Harnessing the potential of induced pluripotent stem cells for regenerative medicine

Sean M Wu, Konrad Hochedlinger, Sean M Wu, Konrad Hochedlinger

Abstract

The discovery of methods to convert somatic cells into induced pluripotent stem cells (iPSCs) through expression of a small combination of transcription factors has raised the possibility of producing custom-tailored cells for the study and treatment of numerous diseases. Indeed, iPSCs have already been derived from patients suffering from a large variety of disorders. Here we review recent progress that has been made in establishing iPSC-based disease models, discuss associated technical and biological challenges, and highlight possible solutions to overcome these barriers. We believe that a better understanding of the molecular basis of pluripotency, cellular reprogramming and lineage-specific differentiation of iPSCs is necessary for progress in regenerative medicine.

Figures

Figure 1
Figure 1
Schematic representation of the potential utility of iPSC technology in regenerative medicine.

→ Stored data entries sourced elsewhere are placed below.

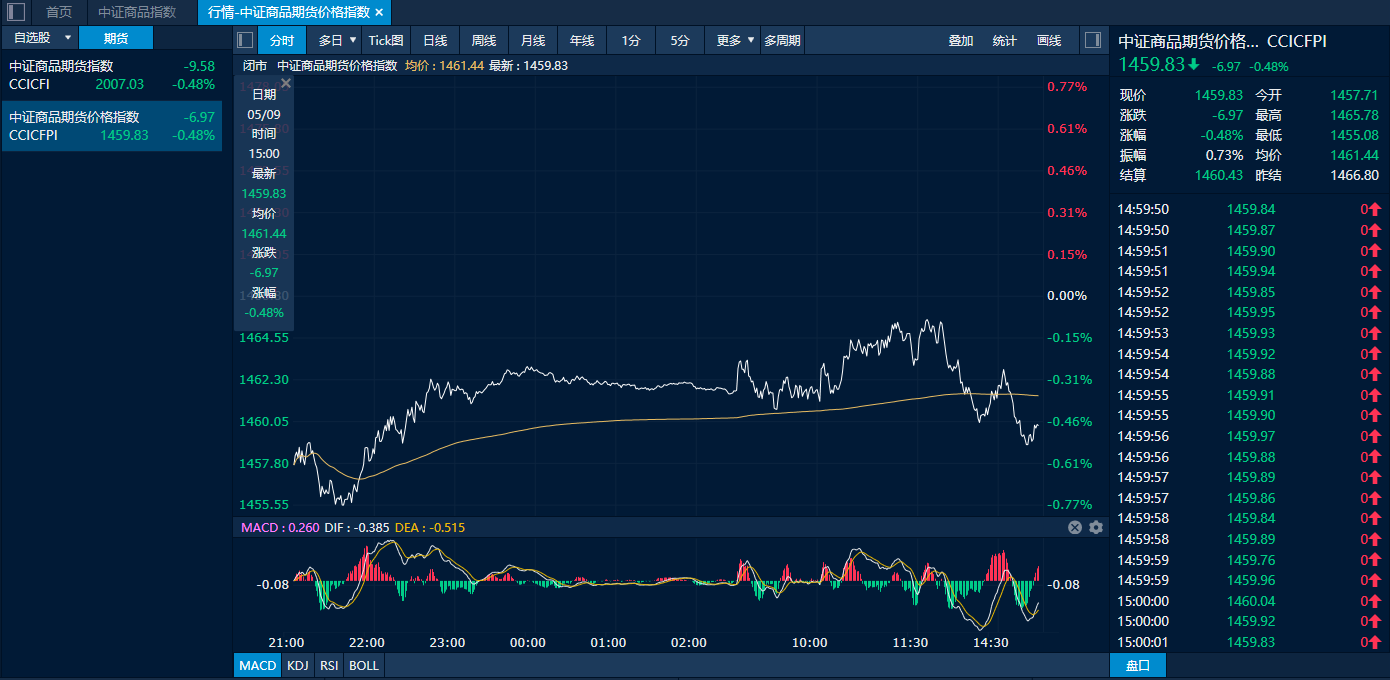Click the sidebar layout icon beside 首页
This screenshot has width=1390, height=680.
coord(16,12)
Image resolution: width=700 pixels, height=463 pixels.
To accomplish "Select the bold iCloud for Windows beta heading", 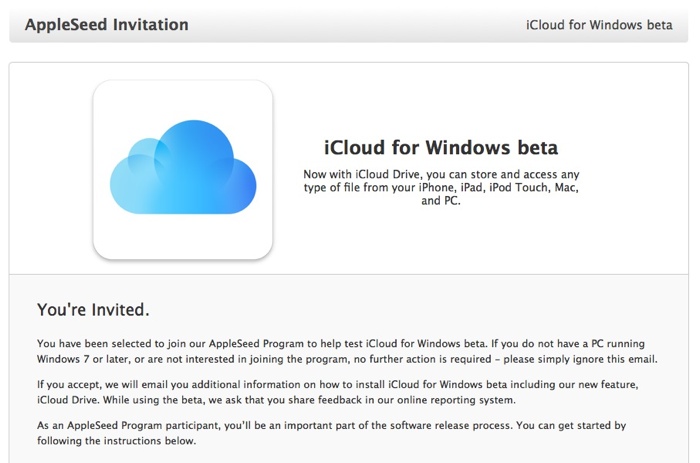I will pos(442,148).
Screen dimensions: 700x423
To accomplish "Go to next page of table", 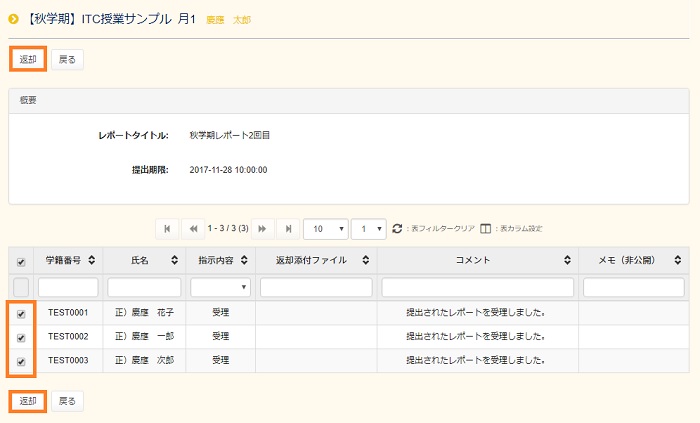I will [264, 228].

Introduction of reprogramming factors, such as Oct4, Sox2, Klf4 and c-Myc, into somatic cells of patients (for example, skin cells, keratinocytes or blood cells) gives rise to iPSCs. These patient-specific iPSCs can then be differentiated into a variety of specialized cell types for a potential use in disease modelling (top) or cell therapy (bottom). The concept behind disease modelling is to reproduce a cellular phenotype in cultured iPSC-derived cells as it occurs in the patient. Such a phenotype could be employed to model this disease for mechanistic studies as well as for large-scale drug screening efforts to identify compounds that could be used to treat any patient suffering from the same disease. The idea behind cell therapy is to generate autologous specialized cells from iPSCs for transplantation into individual patients. Shown in purple are the current limitations in using iPSC technology in regenerative medicine.
Figure 2
Figure 2
Xenogeneic rat-mouse chimaera to produce entirely iPSC-derived rat pancreas. The introduction of wild type rat iPSCs into Pdx1-deficient blastocyst-stage mouse embryos resulted in the generation of a chimaeric rat-mouse that harbours a rat iPSC-derived pancreas. This pancreas is expected to be composed entirely of rat iPSC-derived cells as the loss of Pdx1 in mouse embryos results in the complete absence of a developing pancreas.